Carducci Quartet and Danny Driver by Richard Bratby
On a scorching summer afternoon, it was hard to imagine a more wintry programme than that given by the Carducci Quartet and pianist Danny Driver. It wasn’t their fault, of course: the choice of Shostakovich’s Quartet No.8 and Elgar’s Piano Quintet was part of a theme of war and conflict that runs throughout the 2018 Lichfield Festival. No-one could fairly have anticipated that it would coincide with the sort of weather that would have had Elgar out and cycling about the Malverns – while it’s hard to imagine the football-crazy Shostakovich sitting down for a recital during a major World Cup fixture.
In any case, it was packed: a vindication for serious, high-quality chamber music programming in a Festival which has occasionally seemed slightly embarrassed about its classical offering. The Carduccis opened with the Shostakovich: a lyrical, subtly-layered interpretation that resisted the temptation to thrash the life out of the ferocious central movements. The back-story of this piece is so thoroughly familiar now that it was actually rather a relief to hear it played with as much poetry as passion.
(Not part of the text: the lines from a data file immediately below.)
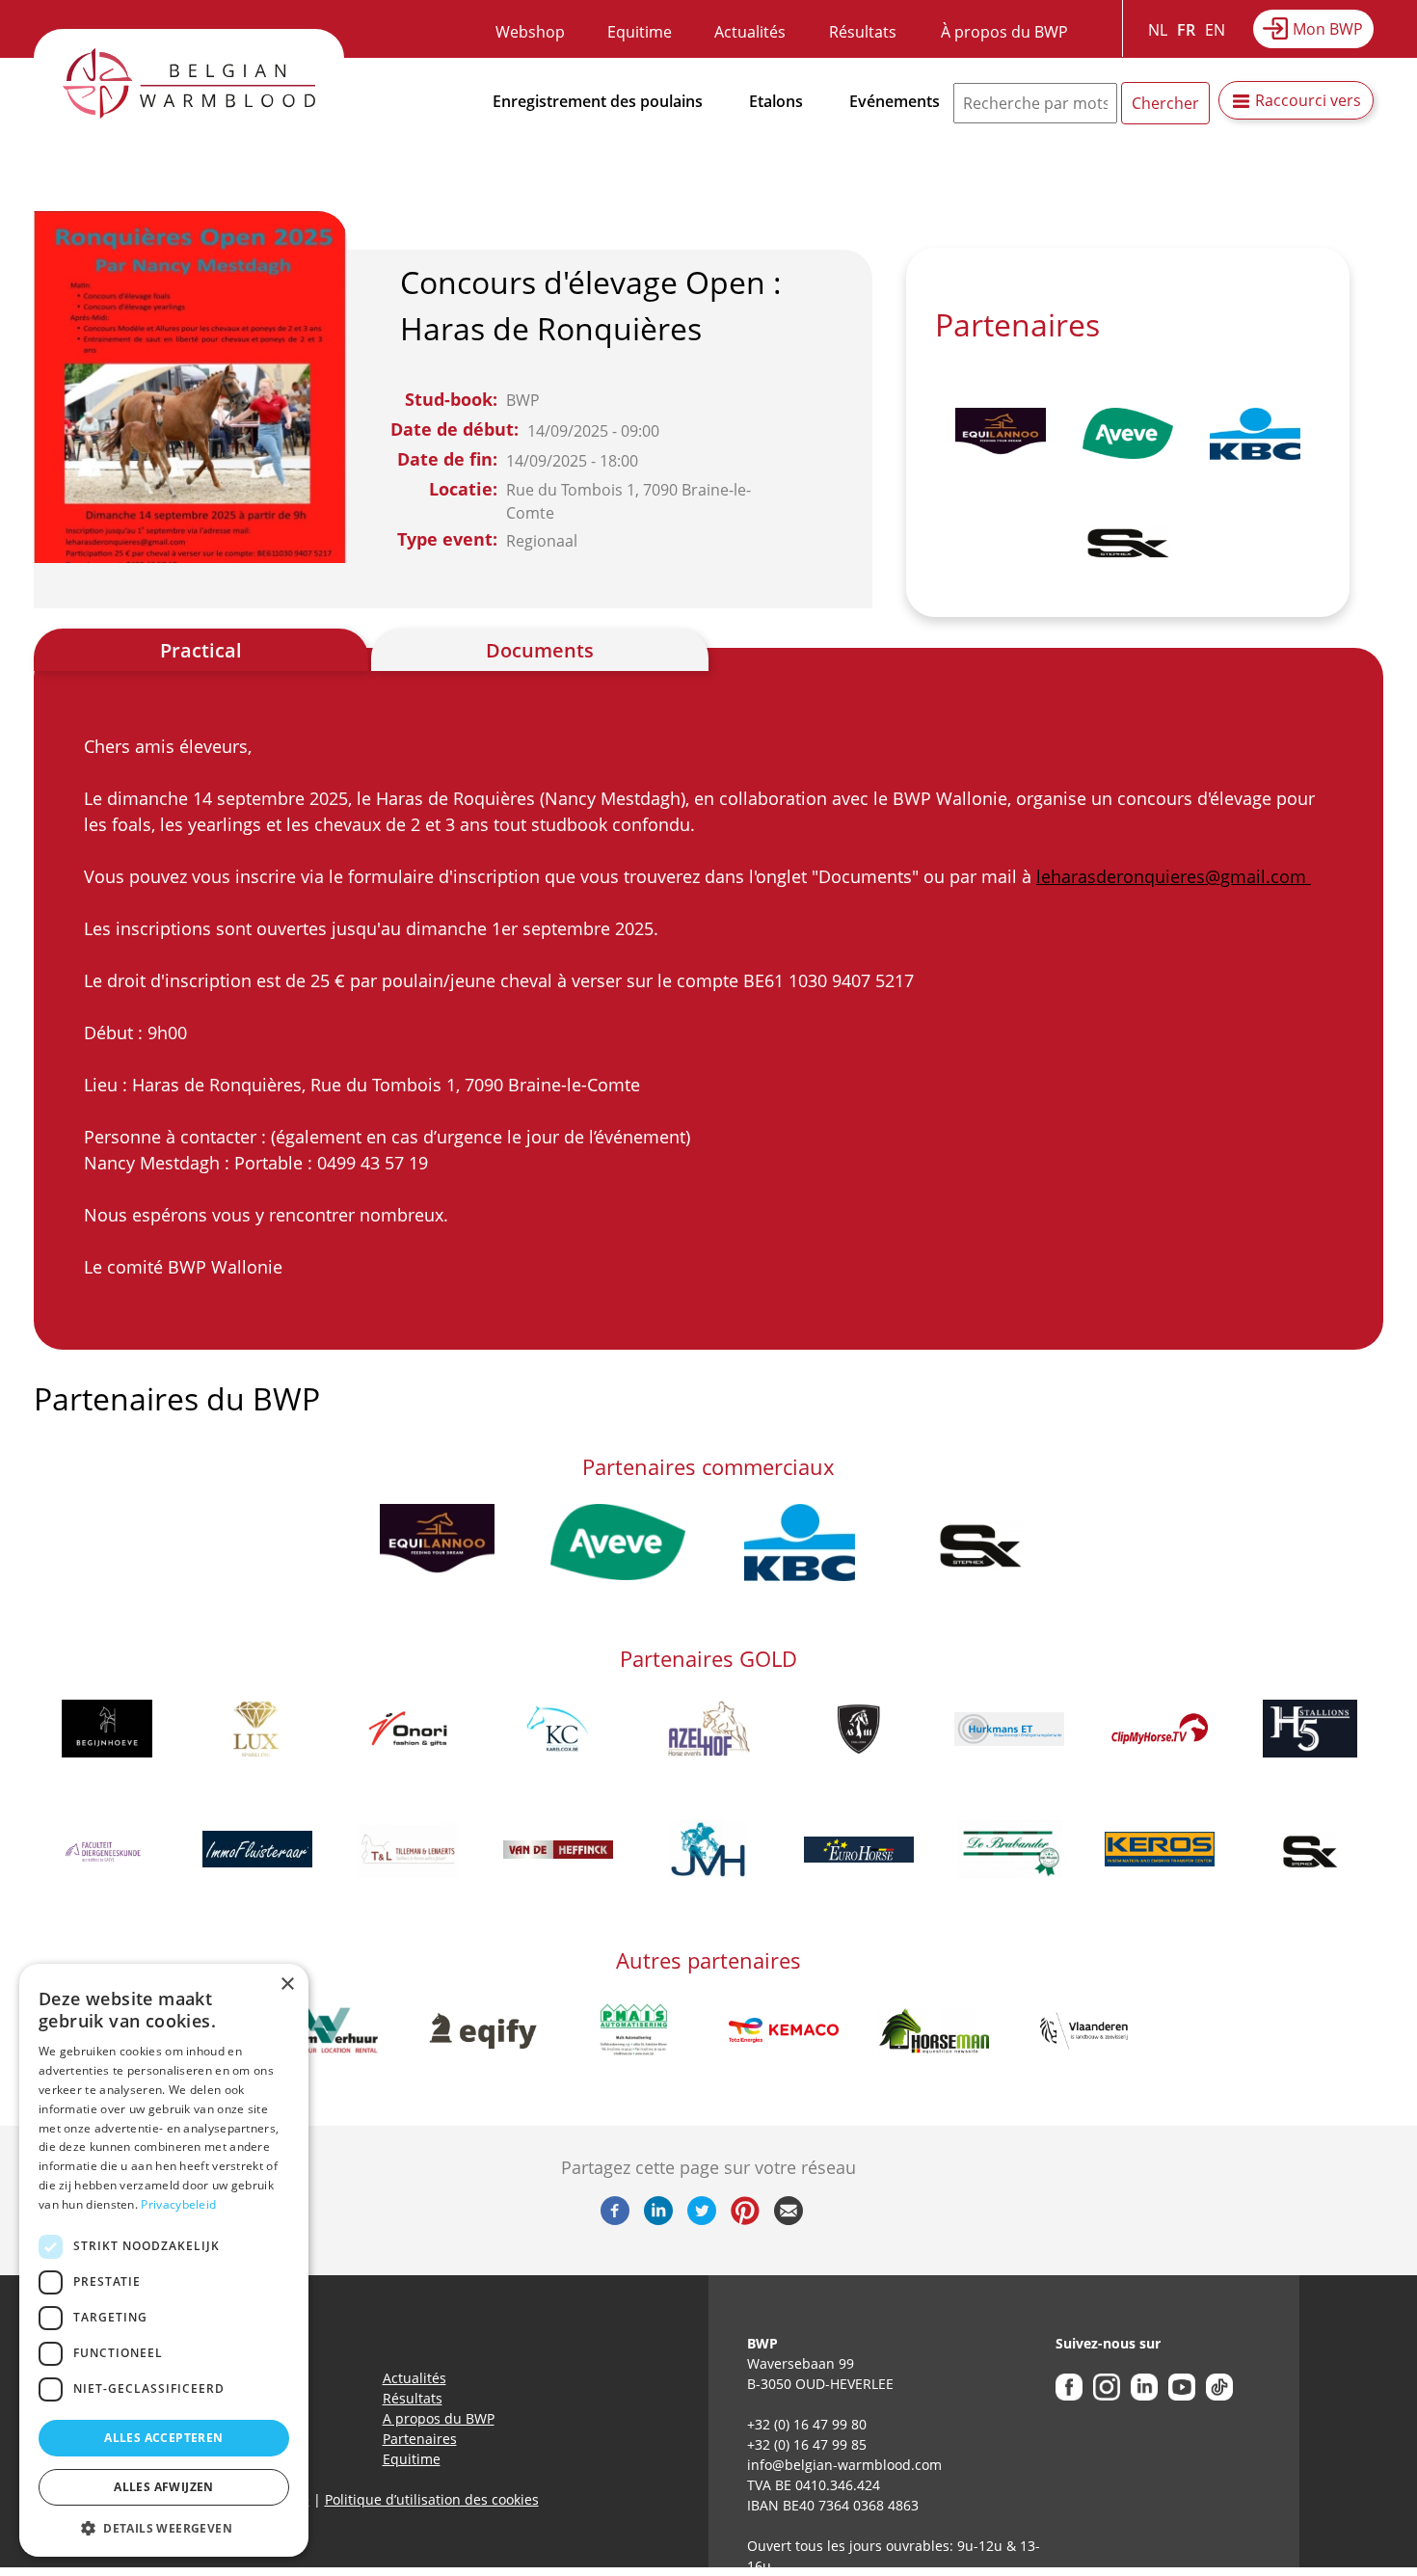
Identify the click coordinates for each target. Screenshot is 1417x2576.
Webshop (530, 31)
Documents (540, 650)
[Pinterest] (745, 2219)
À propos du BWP (1004, 31)
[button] (164, 2527)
There was the same bigness of vision and warmth of sound in the Elgar, too: again, it was good to hear the picturesque elements of the piece (those ghostly Spanish dances) treated as part of a grander vision - by the end, very grand indeed. In between, Driver, gave thoughtful, eloquent performances of Brahms’s late Op.119 piano pieces – their huge emotional vistas glimpsed, then gently renounced, as the composer turned inwards.